I. (For contingent expiration date, see Acts 2018, c. 850) The additional revenue generated by increases in the state sales and use tax from the Historic Triangle pursuant to § 58.1-603.2 shall be deposited by the Comptroller as follows: (i) 50 percent shall be deposited into the Historic Triangle Marketing Fund established pursuant to subsection F of § 58.1-603.2; and (ii) 50 percent shall be deposited in the special fund created pursuant to subdivision D 2 of § 58.1-603.2 and distributed to the localities in which the revenues were collected. The net revenues distributable under this subsection shall be computed as an estimate of the net revenues to be received by the state treasury each month, and such estimated payment shall be adjusted for the actual net revenue received in the preceding month.
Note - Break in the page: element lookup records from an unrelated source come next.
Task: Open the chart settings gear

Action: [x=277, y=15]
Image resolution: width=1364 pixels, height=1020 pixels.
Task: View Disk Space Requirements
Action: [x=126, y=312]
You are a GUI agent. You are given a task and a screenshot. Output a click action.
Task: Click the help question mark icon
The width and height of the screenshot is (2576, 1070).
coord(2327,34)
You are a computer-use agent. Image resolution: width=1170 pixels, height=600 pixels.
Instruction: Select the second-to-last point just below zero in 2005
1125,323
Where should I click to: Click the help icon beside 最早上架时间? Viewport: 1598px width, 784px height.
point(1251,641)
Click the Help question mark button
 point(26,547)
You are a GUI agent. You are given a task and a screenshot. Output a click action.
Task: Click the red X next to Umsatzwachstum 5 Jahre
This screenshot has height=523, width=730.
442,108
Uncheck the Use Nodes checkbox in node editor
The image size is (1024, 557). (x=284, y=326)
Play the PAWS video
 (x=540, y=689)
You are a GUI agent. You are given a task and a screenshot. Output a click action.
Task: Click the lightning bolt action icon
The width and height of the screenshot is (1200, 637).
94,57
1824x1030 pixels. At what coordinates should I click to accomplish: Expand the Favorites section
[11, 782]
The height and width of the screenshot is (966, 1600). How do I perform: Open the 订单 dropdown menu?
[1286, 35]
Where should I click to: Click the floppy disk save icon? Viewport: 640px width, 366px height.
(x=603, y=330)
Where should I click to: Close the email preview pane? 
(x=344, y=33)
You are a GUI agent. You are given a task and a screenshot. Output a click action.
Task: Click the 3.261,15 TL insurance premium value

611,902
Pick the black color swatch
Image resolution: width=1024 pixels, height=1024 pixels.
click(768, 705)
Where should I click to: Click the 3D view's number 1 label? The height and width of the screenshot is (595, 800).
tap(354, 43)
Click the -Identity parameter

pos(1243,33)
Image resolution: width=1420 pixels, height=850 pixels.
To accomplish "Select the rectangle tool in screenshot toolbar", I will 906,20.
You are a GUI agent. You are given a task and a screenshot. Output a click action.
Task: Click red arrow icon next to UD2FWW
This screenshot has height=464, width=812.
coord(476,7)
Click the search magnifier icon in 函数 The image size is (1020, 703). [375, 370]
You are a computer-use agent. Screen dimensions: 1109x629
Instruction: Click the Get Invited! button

All payments shall be made to the appropriate funds on the last day of each month.
J. The additional revenue generated by the taxes imposed pursuant to §§ 58.1-603.1 and 58.1-604.01 on and after January 1, 2027, upon the sale and use of any equipment, software, or other items that were, or would have been, exempt from the tax imposed pursuant to this chapter under subdivisions 17, 18, and 19 of § 58.1-609.3, as they were effective on December 31, 2026, shall be deposited into the Washington Metropolitan Area Transit Authority Capital Fund established pursuant to § 33.2-3401.
K. If errors are made in any distribution, or adjustments are otherwise necessary, the errors shall be corrected and adjustments made in the distribution for the next quarter or for subsequent quarters.
K. L. The term "net revenue," as used in this section, means the gross revenue received into the general fund or the Commonwealth Transportation Fund of the state treasury under the preceding sections of this chapter, less refunds to taxpayers."

Page 668, strike lines 26 through 29.



Explanation

(This amendment enacts and codifies an expiration of the sales and use tax exemption for computer equipment and software used in qualifying data centers effective January 1, 2027. Sales tax revenue is estimated to increase $549.9 million in FY 2027 and $1.3 billion in FY 2028 from the expiration, increasing general fund sales tax revenue by $317.1 million in FY 2027 and $778.3 million in FY 2028 and the Commonwealth Transportation Fund revenue by $84.4 million in FY 2027 and $207.2 million in FY 2028.)